I mean. There are people who had conditions all along, but just didn't mention them until you didn't meet them. And there's people who spent the whole time actively trying to mold you into someone who would meet their conditions.
But there's also people who truly didn't realize that you could grow up into someone that surprised them, that pushed their concepts of normal reasonable people. I think often because they themselves were constrained in their childhoods and mentally closed off whole worlds of options of ways people could be, without realizing it. So they thought kids just sort of naturally grew out of those sorts of quirks and eccentricities. Without realizing how much that dynamic was driven by active suppression, and how weird people could get if you just let them.
There's one such person in my life who has truly tried to grow and learn as this has come up, over and over again. And I really love and respect her for it, even if sometimes its a little exhausting to have to keep pushing at it. Keep explaining, and expanding, and not being hurt by her baseline of confusion that I'm still just.... not someone she knows how to expect. Even after all this time. But she does love me unconditionally. And for her that's the baseline, and she's willing to put in the work to expand her understanding of the world to know what it means to love me for who I am, even if it doesn't always come easily to her.

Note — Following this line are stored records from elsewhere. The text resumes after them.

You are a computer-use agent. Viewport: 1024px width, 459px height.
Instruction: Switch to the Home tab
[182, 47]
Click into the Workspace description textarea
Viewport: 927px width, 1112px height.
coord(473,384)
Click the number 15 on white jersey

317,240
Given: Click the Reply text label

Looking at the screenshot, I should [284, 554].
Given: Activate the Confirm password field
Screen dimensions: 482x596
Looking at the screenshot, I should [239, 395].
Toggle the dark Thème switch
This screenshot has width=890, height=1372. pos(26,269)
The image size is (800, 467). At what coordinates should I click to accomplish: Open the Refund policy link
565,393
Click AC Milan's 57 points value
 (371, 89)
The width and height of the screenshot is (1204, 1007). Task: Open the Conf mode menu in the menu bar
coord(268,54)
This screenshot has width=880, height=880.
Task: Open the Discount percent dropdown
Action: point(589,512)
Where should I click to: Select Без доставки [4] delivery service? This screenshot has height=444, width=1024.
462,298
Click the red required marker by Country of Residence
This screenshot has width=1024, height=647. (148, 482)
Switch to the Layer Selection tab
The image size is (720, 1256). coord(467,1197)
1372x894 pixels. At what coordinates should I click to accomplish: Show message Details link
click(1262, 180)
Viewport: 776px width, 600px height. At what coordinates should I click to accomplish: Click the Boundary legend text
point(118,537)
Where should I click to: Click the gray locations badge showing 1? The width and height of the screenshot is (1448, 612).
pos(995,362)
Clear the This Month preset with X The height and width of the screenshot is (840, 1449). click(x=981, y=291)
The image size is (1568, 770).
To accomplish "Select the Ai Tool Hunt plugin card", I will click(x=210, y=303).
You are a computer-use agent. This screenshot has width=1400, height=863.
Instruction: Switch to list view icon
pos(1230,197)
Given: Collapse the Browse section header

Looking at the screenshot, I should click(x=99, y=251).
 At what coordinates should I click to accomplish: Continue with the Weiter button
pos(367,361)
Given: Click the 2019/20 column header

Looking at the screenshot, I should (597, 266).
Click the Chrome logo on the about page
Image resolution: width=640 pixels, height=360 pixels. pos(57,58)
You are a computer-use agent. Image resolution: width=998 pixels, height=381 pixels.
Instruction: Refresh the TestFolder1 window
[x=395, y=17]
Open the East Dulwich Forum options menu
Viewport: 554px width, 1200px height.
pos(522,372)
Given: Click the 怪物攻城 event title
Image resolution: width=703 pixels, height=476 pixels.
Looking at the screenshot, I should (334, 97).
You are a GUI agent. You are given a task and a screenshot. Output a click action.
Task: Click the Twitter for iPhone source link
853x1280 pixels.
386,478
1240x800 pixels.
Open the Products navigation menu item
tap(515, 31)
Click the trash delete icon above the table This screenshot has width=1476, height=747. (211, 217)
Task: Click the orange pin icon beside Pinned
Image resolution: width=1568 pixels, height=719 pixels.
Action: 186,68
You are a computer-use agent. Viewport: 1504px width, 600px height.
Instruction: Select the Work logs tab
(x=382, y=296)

And then there's other people who run into this same tension and don't know what to do with it. They don't realize that loving you for who you are means putting in work to expand their concept of ways people can be. They don't try to overtly push you into not being like that but they keep holding out the expectation that you will, because how are they supposed to love you being like that? And of course as a kid, a teen, a young adult, you don't really have words for it either. You can feel the tension, the dissonance between the way they openly offer love to you that doesn't seem to fit, and the way they react to with confusion or distaste to parts of you that you can't change, or don't want to. Sometimes to things in yourself you can't even identify. So sometimes you make an effort to hide those things and act like they want. And sometimes you buckle down on being yourself. But neither approach really seems to fill the gap. You can't recieve affection and have it fit at the same time.
And eventually it just feels like you've sort of failed each other. By the time you have the words and self awareness to know what went wrong and where, it's too late to draw the chasm closed.
It's not too late to bridge it. But if we make this effort as adults, with the conditionality of adult relationships, you'll have to see me as I am and accept that - or be a stranger.
It's weird, to be like strangers with people who've known you your whole life.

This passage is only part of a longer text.